With HFT, it's an arms race. You need to be faster and have more information than the next guy. As part of that evolution, we have algos that adjust order flow for latency and we even have a hedge fund that scrapes data from Twitter to trade the market as part of that evolution.

Algos gone wild?
Here is my nagging worry: What happens if too many HFT algos start to dive on the same information source? Would that create an informational and price cascade? We know how quickly computers can generate orders, were similarly (momentum) oriented algos tried to trade on the same data and started to stampede, how long would it move the market before intelligent adults stepped in to shut the whole thing down?

Felix Salman pointed to a comment from Michael Kearns of the University of Pennsylvania, who believes that these systems are unpredictable and possibly unstable under certain circumstances [emphasis added]:

There’s a growing understanding and belief on Wall St, especially intraday, that there’s a strong game-theoretic aspect to the market: the performance of a given strategy depends on what other strategies are trading in the market at the same time. My payoff is a function of what I do and what the other players in the game do.

The concepts of strategic interaction are important. Game theory is hard to understand even in simple cases. And now strategies are adaptive, so it’s especially difficult. I’m not frightened by it, but it’s a legitimate concern. People who build good machine learning algos have a fair amount of knowledge about what they’re doing, but they’re still adaptive. It’s natural to have the model retrain itself each night based on each day’s data. Humans might not know what incremental modifications today’s data introduced in this adaptive process. If everybody’s doing this, you can easily imagine various effects. That could be a bad thing from a stability standpoint in the markets.

Our financial markets have become a largely automated adaptive dynamical system, with feedback. Furthermore, a dynamical adaptive system with feedback is challenging ordinarily, but this one is also strategic. A flight controller is dynamical, but not strategic. Add an adversarial environment, and there’s no science I’m aware of that’s up to the task of understanding the potential implications of that system.
In addition, we know that hackers can introduce latency into HFT systems, which cause instability. What happens in a fast moving market? Is the instability "stable" or would it create wild price oscillations?

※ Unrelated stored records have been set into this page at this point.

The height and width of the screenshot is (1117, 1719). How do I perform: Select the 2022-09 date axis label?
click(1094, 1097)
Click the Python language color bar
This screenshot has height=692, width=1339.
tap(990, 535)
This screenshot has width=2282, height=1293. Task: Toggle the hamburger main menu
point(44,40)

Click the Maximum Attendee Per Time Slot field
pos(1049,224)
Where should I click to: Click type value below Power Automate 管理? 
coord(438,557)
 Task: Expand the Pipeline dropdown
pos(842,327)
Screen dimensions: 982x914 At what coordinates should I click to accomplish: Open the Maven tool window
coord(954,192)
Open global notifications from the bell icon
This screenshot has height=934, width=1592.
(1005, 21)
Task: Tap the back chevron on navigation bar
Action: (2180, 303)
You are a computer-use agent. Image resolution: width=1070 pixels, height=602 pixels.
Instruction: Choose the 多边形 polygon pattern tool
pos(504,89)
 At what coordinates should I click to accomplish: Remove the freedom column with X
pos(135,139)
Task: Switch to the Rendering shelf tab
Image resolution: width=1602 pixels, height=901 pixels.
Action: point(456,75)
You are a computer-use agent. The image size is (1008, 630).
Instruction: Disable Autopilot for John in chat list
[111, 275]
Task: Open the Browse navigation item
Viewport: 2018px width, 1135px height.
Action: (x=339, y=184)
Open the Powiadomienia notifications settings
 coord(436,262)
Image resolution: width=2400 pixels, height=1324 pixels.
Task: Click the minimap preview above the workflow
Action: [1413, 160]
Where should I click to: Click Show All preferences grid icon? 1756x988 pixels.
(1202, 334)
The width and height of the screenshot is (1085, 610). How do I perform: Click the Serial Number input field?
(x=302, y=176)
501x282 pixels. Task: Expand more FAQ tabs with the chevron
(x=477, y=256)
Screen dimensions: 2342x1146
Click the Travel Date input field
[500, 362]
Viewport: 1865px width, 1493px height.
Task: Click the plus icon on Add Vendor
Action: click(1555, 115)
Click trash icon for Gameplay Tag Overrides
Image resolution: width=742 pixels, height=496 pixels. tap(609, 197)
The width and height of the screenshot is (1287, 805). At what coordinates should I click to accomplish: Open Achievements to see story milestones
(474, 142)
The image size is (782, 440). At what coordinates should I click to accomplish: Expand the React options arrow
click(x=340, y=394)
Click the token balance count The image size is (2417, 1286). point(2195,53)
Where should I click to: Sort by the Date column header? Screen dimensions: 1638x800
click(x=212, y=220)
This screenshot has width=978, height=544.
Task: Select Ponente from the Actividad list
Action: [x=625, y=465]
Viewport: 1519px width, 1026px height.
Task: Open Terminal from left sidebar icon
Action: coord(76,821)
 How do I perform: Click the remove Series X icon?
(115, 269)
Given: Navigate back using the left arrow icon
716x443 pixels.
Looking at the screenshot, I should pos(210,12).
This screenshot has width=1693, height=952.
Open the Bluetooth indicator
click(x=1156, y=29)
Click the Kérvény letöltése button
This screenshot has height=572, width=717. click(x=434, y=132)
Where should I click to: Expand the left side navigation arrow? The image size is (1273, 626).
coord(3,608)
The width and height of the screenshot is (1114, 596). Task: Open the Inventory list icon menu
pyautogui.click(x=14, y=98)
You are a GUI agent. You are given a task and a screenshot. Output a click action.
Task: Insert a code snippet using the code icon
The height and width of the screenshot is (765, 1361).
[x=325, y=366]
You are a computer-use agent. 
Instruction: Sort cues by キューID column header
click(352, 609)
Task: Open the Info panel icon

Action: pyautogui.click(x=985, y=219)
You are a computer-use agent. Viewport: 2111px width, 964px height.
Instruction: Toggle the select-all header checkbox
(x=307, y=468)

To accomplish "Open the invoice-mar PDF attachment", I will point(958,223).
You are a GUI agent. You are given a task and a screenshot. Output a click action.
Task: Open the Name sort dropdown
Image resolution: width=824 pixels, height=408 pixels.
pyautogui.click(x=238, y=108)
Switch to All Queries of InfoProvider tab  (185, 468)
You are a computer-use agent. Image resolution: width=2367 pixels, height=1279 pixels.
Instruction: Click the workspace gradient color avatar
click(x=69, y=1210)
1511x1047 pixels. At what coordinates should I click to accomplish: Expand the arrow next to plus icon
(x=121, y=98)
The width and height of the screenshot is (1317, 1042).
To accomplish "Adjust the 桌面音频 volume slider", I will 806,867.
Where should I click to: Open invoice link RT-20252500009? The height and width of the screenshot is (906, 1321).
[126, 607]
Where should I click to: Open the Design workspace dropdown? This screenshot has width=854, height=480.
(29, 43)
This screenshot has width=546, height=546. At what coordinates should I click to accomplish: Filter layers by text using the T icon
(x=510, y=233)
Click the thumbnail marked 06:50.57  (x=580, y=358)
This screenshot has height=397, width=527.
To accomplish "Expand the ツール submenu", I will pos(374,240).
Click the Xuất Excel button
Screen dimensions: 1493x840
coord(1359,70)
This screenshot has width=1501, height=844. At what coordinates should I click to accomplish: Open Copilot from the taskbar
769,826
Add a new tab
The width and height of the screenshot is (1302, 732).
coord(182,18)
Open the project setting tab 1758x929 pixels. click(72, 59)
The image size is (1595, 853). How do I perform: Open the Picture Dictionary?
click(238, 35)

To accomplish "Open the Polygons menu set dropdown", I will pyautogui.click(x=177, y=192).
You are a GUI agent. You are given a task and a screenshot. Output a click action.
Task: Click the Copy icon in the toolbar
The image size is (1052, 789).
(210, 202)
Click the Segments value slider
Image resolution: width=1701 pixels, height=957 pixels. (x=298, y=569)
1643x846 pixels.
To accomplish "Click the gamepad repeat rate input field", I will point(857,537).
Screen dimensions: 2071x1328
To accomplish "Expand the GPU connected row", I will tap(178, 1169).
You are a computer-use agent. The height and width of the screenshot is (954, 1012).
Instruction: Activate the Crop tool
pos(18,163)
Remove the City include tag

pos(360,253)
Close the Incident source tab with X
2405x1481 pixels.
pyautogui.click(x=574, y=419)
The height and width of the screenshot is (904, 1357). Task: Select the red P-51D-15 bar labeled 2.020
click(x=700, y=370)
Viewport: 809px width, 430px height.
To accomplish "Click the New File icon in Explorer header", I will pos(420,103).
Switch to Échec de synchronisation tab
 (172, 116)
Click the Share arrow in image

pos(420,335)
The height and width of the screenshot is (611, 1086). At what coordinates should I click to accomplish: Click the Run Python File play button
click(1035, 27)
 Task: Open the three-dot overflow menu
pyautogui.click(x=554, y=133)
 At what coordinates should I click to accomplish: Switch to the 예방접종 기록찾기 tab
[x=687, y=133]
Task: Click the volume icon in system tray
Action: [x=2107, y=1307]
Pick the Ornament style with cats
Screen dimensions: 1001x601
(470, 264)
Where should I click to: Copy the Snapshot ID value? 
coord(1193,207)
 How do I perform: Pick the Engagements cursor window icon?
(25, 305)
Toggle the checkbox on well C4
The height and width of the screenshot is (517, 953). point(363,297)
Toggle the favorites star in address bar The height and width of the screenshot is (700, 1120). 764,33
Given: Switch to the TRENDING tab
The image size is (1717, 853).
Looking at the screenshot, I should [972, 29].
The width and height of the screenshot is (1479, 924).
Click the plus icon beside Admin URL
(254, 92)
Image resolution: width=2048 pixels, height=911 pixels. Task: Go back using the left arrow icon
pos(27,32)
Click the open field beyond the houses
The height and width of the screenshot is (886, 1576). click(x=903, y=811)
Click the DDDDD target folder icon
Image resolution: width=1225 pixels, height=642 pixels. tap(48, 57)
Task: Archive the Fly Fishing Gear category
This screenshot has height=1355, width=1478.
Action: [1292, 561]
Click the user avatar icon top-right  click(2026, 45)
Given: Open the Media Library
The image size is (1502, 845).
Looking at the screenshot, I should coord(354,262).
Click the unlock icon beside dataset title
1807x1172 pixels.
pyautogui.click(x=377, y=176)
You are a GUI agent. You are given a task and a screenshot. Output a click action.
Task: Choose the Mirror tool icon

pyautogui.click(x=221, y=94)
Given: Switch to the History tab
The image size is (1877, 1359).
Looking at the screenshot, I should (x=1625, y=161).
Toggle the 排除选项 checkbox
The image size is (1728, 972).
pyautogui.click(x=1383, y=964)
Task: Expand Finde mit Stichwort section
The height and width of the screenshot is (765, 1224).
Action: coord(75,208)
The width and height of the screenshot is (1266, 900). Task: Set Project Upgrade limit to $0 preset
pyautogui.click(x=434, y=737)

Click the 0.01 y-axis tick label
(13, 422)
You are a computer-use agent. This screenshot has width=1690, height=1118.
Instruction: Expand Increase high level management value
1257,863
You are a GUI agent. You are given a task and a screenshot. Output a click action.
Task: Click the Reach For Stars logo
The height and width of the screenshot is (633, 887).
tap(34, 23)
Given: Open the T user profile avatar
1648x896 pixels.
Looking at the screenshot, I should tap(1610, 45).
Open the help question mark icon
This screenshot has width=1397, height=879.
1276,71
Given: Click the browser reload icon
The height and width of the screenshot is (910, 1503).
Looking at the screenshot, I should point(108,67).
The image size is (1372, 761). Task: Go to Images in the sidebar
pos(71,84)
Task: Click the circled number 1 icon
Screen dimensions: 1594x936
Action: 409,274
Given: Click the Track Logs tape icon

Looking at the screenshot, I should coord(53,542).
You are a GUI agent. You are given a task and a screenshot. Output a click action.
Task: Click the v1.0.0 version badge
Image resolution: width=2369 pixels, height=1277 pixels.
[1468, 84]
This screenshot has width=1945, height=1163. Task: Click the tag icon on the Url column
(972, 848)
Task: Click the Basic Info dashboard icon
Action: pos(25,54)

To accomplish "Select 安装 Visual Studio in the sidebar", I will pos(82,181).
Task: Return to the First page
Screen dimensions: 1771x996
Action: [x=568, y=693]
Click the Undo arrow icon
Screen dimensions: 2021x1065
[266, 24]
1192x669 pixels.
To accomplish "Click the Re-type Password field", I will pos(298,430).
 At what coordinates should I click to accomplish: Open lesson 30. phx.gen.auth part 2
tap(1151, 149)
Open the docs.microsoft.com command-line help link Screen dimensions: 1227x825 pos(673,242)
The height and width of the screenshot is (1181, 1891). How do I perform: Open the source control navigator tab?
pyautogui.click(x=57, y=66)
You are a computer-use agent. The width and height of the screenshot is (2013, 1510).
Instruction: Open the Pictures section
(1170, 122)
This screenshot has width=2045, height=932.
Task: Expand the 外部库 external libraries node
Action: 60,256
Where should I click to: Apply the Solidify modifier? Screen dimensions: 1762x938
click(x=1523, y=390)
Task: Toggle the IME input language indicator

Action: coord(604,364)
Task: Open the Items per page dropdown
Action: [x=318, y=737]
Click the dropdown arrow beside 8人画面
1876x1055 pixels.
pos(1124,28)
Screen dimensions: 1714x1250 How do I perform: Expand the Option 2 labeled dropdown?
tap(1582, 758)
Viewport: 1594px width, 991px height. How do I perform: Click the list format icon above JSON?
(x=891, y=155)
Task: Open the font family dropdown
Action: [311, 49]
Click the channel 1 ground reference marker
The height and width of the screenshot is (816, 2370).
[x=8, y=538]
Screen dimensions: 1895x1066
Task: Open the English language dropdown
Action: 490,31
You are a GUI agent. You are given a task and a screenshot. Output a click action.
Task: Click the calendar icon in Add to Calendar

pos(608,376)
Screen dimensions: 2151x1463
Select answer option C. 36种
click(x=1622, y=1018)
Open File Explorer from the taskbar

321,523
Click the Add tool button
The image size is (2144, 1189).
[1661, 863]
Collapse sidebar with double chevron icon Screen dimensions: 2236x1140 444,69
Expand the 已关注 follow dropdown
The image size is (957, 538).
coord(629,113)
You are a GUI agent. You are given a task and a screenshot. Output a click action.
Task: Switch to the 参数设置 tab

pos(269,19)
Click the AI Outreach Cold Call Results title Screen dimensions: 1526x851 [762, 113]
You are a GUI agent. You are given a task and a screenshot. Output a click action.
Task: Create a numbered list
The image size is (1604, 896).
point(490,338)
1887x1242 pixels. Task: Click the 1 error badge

Before anyone flames me to tell me how implausible such a scenario is, recall how dynamic delta-hedging/portfolio insurance strategies contributed to the downside volatility in the Crash of 1987.

1 comment:

Gee-off said...

I would just like to say that as a private investor I really dislike these HFTs. It's like the rich fund companies are able to tilt everything in their favour before I even get to the table. Honestly it feels like we don't have a 'stock trading market' as much as an 'algorithm trading market' or 'AM' for short. Perhaps the newspapers should instead report on the TSX AM instead as this would be more accurate?